Amanda Parrish Morgan is a former high school English teacher who lives with her family in Connecticut. She coaches high school cross country, teaches creative writing, and is working on an essay collection. Some of her work has appeared in N+1, The Rumpus, The Millions, and Electric Lit. Her essay "On a Field, Sable" will appear in the Fall 2017 issue of Carve. Preorder or subscribe by Sunday, October 1, for special savings and discounts.
A life dedicated to an act so pure and universal as running provides an interesting backdrop to discuss a book like The Scarlet Letter; ultimately, great literature should hold a mirror up to the world and tell us something about ourselves. At what point did the book and your runner's lifestyle start coming together for you, and how long did it take for you to fully realize you had to tell this story?
I had tried to write about running before, but always felt like the result was hackneyed or else so technical as to really be more about the minutia of running. I also wrote about the glucose screening test, first in a really un-self-aware way, and then with a few days' perspective I was able to look at what I'd written and see that it came from a defensive place of shame. I actually can't remember when The Scarlet Letter came barging back in, but I live in New England and so every autumn the mood kind of feels Hawthorne-ish, and I think the novel was on my mind last fall. I used to encourage my students to use the literature we read as a way in to more personal essay writing, and so bringing the novel to my own experience felt like what I, as a teacher, would have told myself to do. The more I thought about the different threads of the essay, the more I realized I really wanted to write about transformation.

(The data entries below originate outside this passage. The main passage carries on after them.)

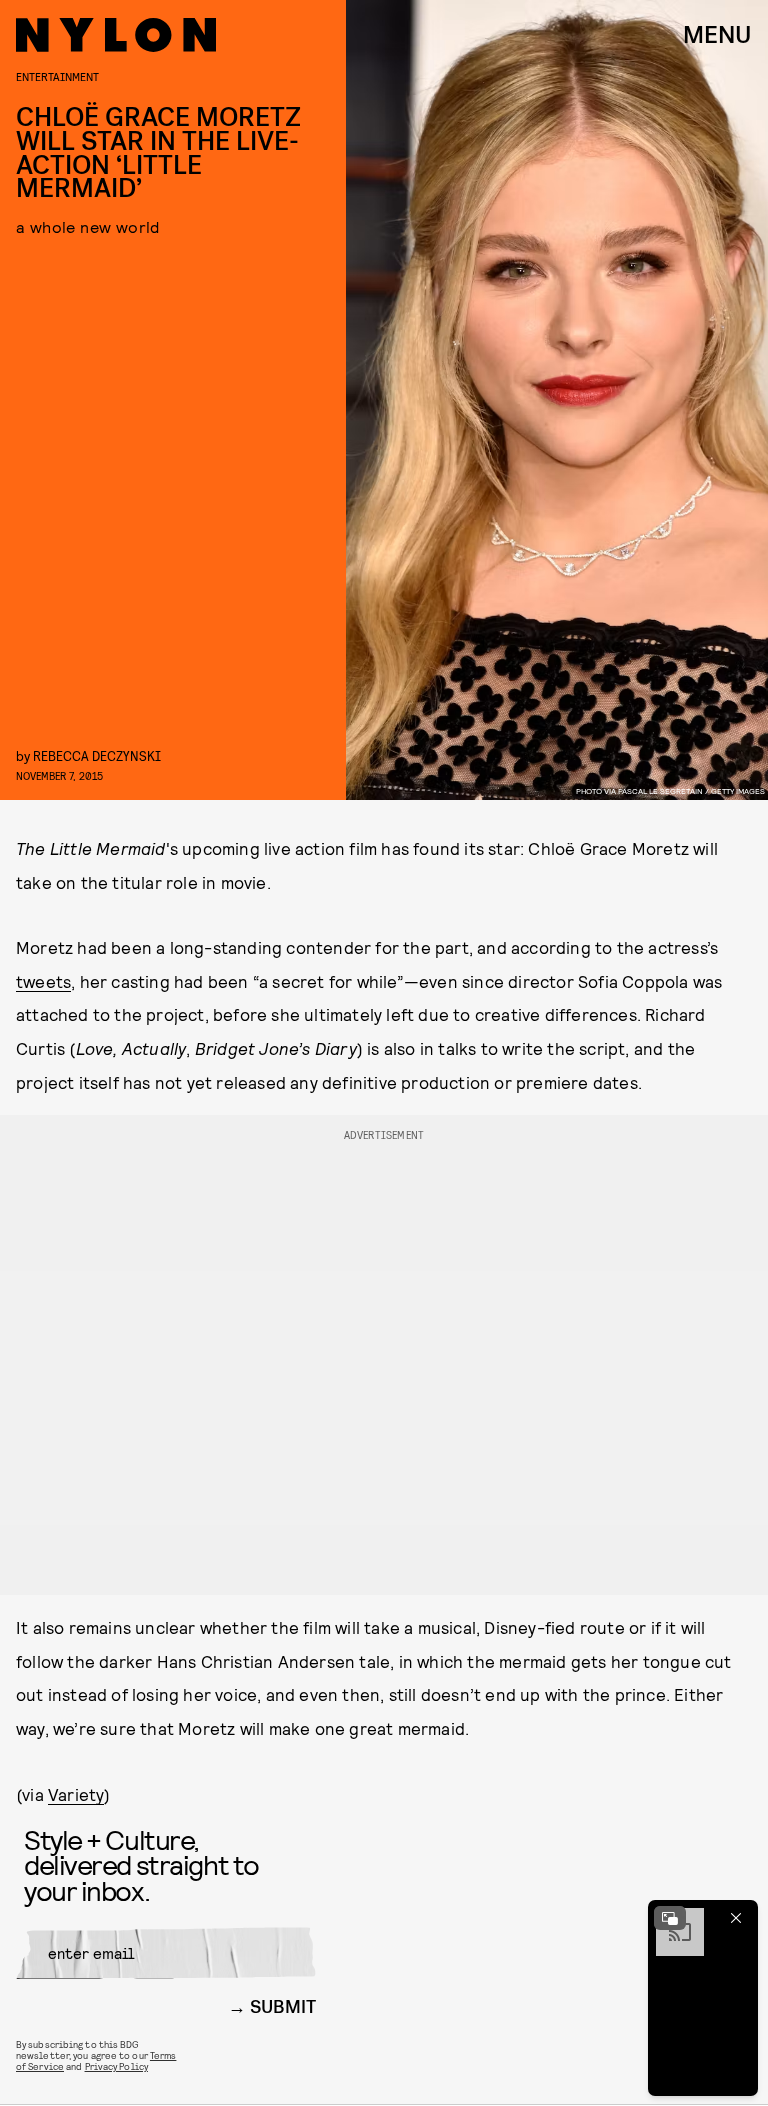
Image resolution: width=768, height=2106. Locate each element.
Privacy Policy (116, 2066)
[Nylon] (116, 35)
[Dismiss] (736, 1918)
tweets (43, 981)
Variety (76, 1794)
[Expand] (670, 1918)
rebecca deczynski (97, 755)
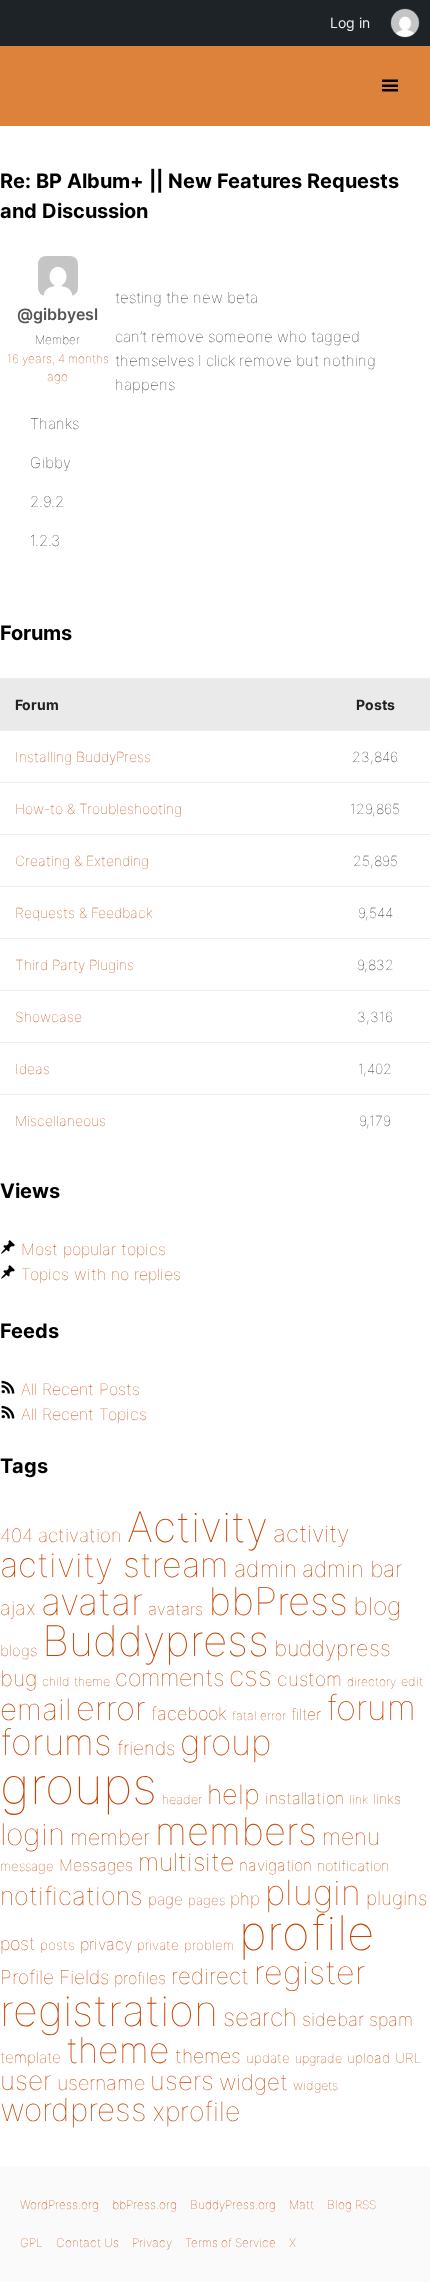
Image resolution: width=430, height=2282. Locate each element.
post (17, 1943)
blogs (18, 1650)
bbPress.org (144, 2204)
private (158, 1945)
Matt (301, 2204)
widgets (315, 2085)
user (26, 2080)
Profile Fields (54, 1977)
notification (353, 1866)
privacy (106, 1944)
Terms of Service (230, 2242)
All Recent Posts (80, 1389)
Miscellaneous (60, 1120)
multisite (186, 1862)
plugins (396, 1898)
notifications (71, 1895)
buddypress (332, 1648)
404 (16, 1535)
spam (391, 2019)
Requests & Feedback (84, 912)
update (268, 2058)
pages (206, 1900)
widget (253, 2082)
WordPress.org (59, 2204)
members (236, 1831)
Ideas (32, 1068)
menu (351, 1837)
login (32, 1834)
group (225, 1742)
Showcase (48, 1016)
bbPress (278, 1601)
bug (18, 1678)
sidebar (333, 2019)
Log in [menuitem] (350, 22)
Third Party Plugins (74, 964)
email (35, 1709)
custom (309, 1679)
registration (109, 2010)
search (260, 2017)
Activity (197, 1526)
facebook (189, 1713)
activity (311, 1533)
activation (80, 1535)
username (101, 2083)
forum (371, 1707)
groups (78, 1785)
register (310, 1972)
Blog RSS (351, 2204)
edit (412, 1681)
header (182, 1799)
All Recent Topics (84, 1414)
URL (408, 2058)
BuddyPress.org (32, 86)
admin (265, 1569)
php (245, 1898)
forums (56, 1742)
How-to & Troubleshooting (98, 808)
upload (368, 2058)
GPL (31, 2242)
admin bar (352, 1568)
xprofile (196, 2111)
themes (208, 2056)
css (250, 1676)
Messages (96, 1865)
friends (146, 1748)
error (111, 1708)
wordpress (73, 2109)
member (110, 1837)
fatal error (259, 1715)
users (182, 2080)
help (233, 1794)
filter (306, 1714)
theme (118, 2050)
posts (57, 1945)
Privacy (152, 2242)
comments (169, 1677)
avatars (175, 1609)
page (165, 1899)
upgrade (318, 2058)
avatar (92, 1601)
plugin (313, 1892)
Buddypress (155, 1640)
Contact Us (87, 2242)
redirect (210, 1976)
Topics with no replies (101, 1274)
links (387, 1798)
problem (209, 1945)
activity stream (114, 1564)
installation (304, 1798)
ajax (18, 1608)
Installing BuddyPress (83, 756)
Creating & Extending (82, 860)
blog (377, 1606)
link (358, 1799)
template (30, 2057)
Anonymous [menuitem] (404, 23)
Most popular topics (93, 1249)
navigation (275, 1865)
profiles (140, 1978)
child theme (76, 1681)
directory (371, 1681)
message (27, 1866)
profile (306, 1933)
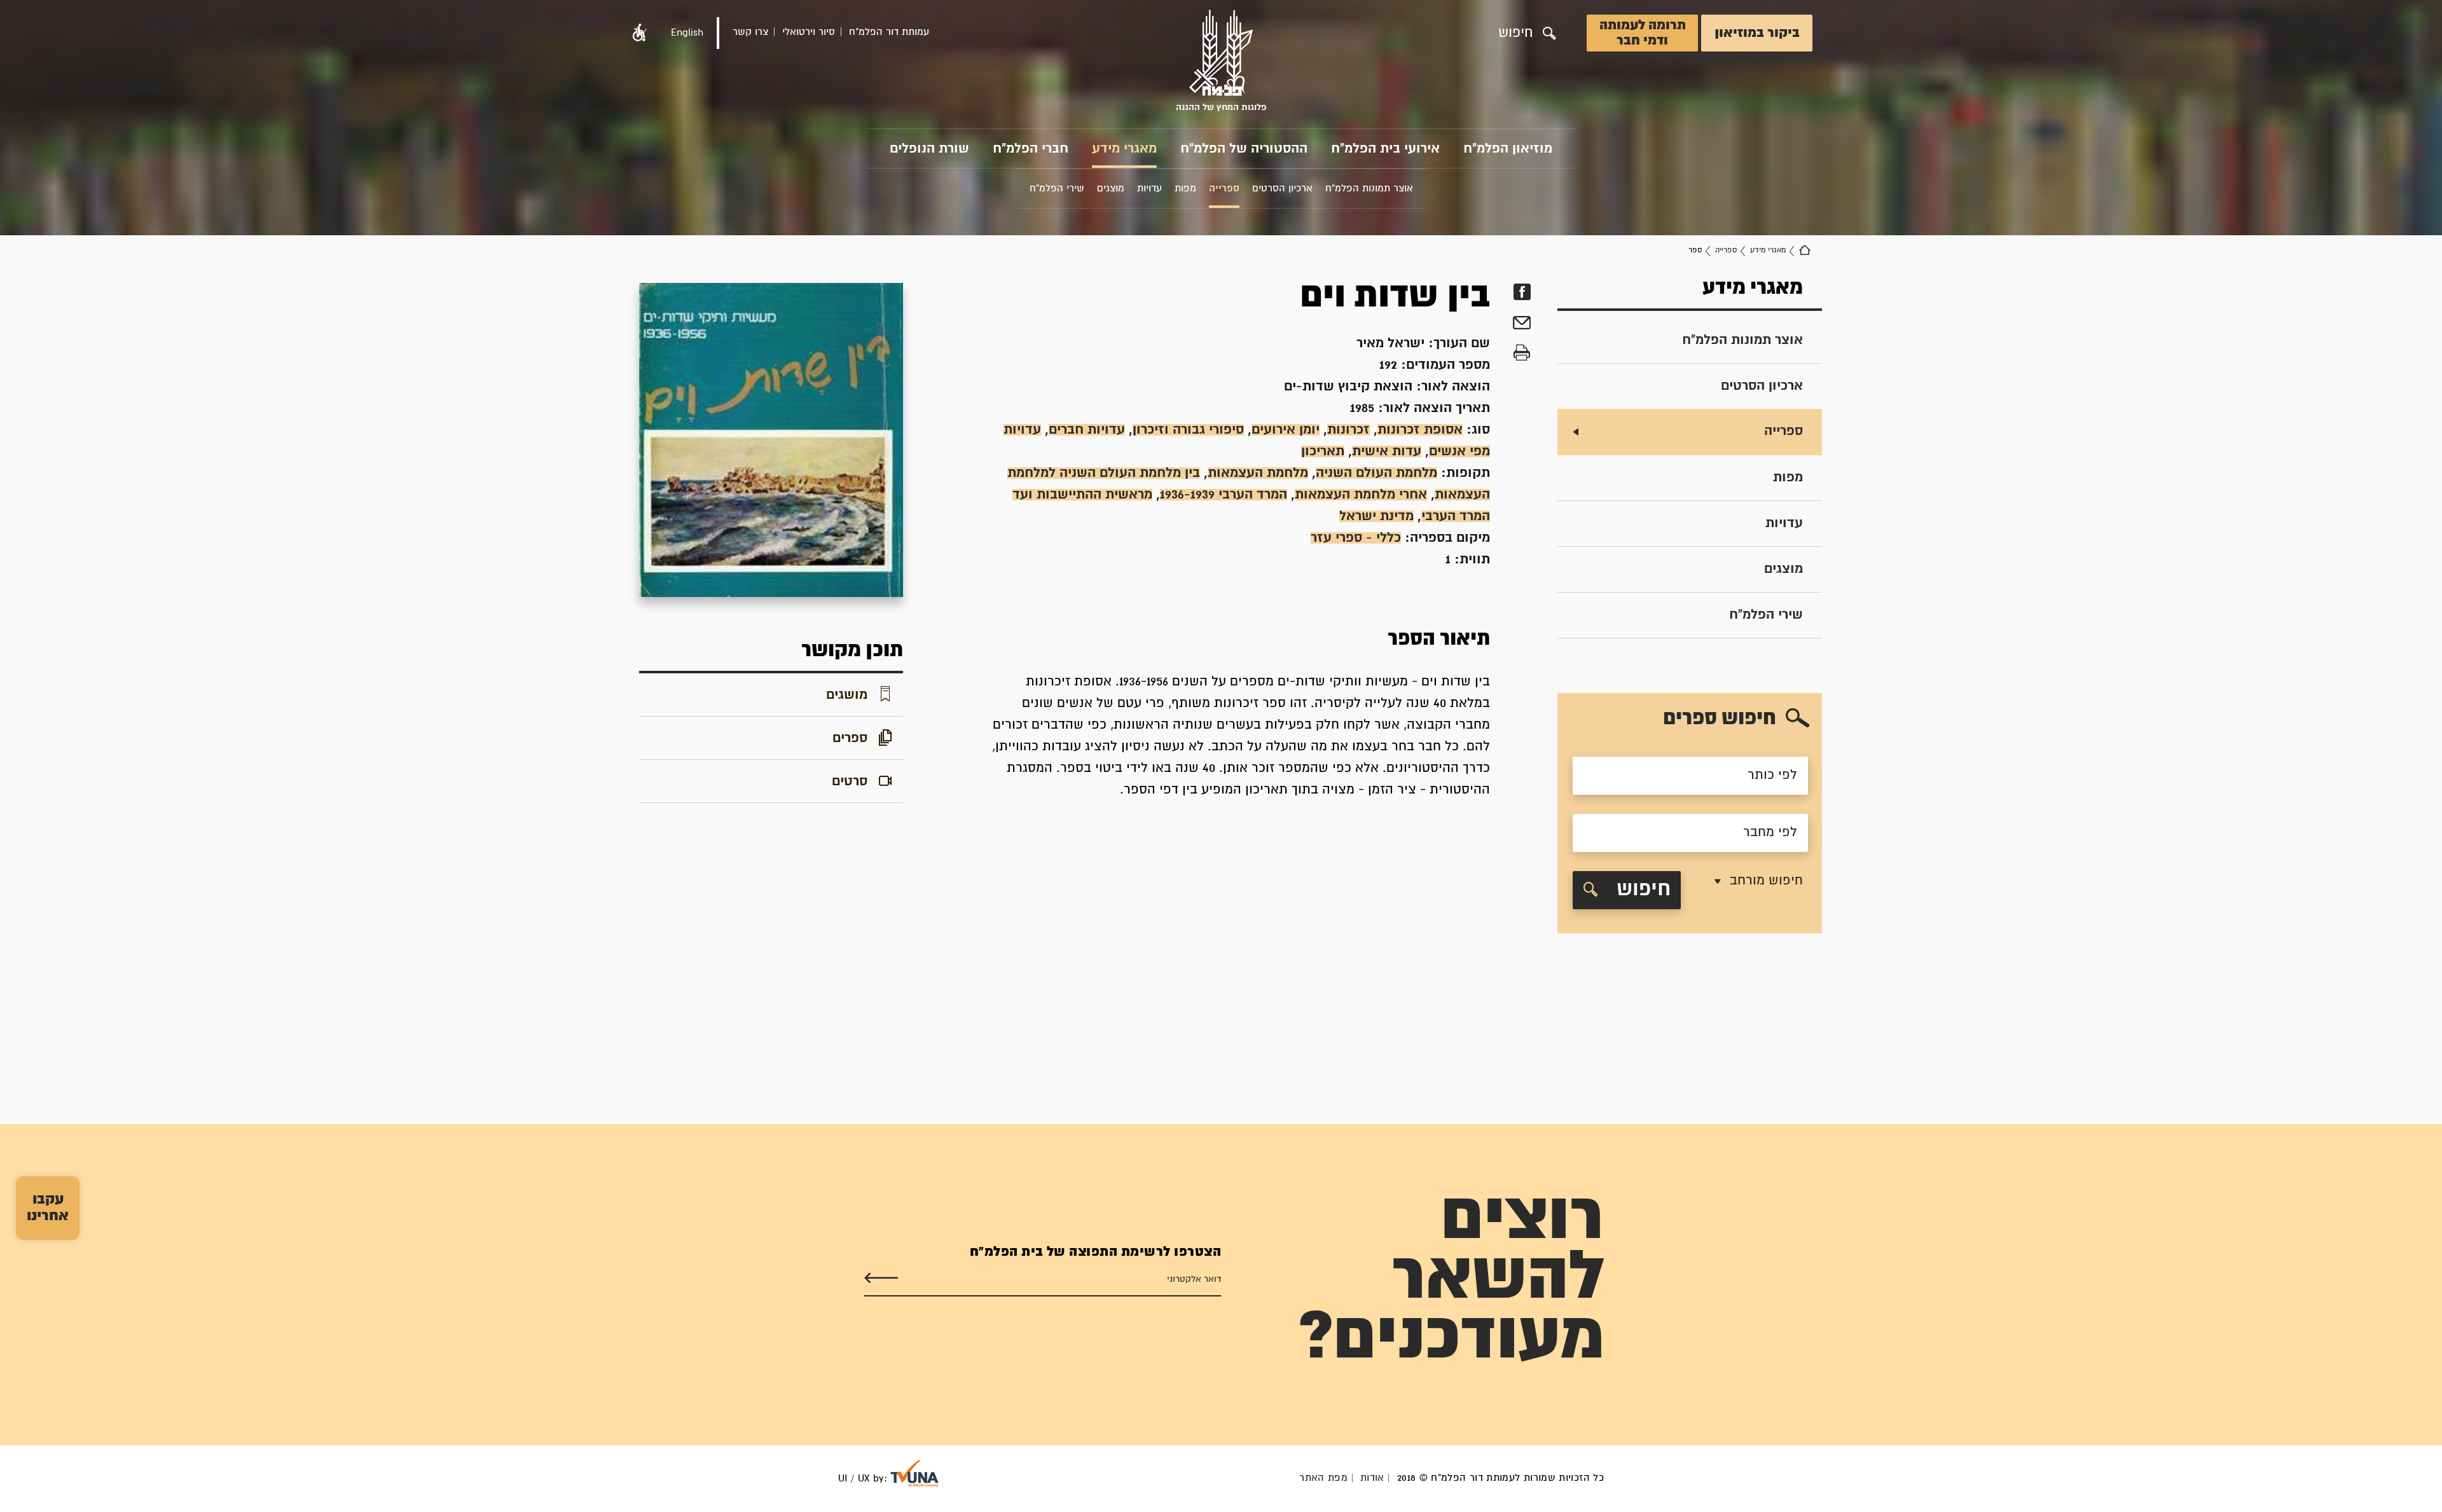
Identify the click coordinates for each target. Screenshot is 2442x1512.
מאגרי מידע (1124, 149)
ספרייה (1726, 250)
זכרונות (1348, 430)
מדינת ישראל (1376, 516)
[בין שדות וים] (771, 440)
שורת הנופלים (929, 149)
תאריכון (1322, 451)
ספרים (849, 738)
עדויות (1784, 523)
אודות (1372, 1478)
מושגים (846, 695)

Toward the end of the essay, you take on motherhood and how we, as a society, expect certain behaviors or actions from those who are mothers (or are pregnant). A specific example is when you are jogging up a hill at one of your team’s meets and someone implores you to stop. Societal expectations can certainly benefit the individual, yet at the same time they can mutate into hurtful expectations or something as harmful as ostracization. As a writer, what advice would you give other writers about approaching such large, complex issues?
Regarding writing about motherhood specifically, it was really something I just couldn't help writing about. I brought some really terrible, sleep-deprived drafts I'd scribbled in the first few weeks after having my daughter to my writing group. After I had my daughter I felt so awed by the women who'd been with me through labor and delivery (midwives, nurses, OB) and by my own mom that I found myself fantasizing about going back to school to become an OBGYN. I'm in so many ways not suited to that work, so I wrote instead.
I felt sort of self-conscious about writing rather than being a doctor, being more cerebrally-involved rather than physically-involved. But, my friend and writing mentor, Rachel Basch, said something to me that kind of felt like permission to take writing about something as personal as motherhood seriously in a broader social context. She called the (at that time very rough and messy) writing I was doing an important feminist act, and I was stunned and also immediately thought, "Of course." I'm not sure that this advice is even specific to writers, but I guess I'd say that larger social issues don't have to start from the broad, outside, political, but can just as (or more) powerfully begin with personal experience.
In your story, one of the themes is the idea of physical transformation and how it often borders or blurs with self-flagellation. Many stories come about from peoples’ obsessions with lifestyles and this idea of human transformation. Do you think, absent running, you would still have experienced this story, only with another practice, lifestyle, or goal?
That's a really fascinating possibility. I have often wondered that, and I think the answer is yes. I have a pretty obsessive personality and for all of the many faults I have as a family member and friend, I am fiercely loyal. I think whatever I'd fallen into that offered a sense of identity in those adolescent years would have been all-consuming. What's harder to answer, for me, is in a society that places so much value on how women look (particularly on their weight) if a nonphysical transformation would have changed the way other people treat me the way that running indirectly did.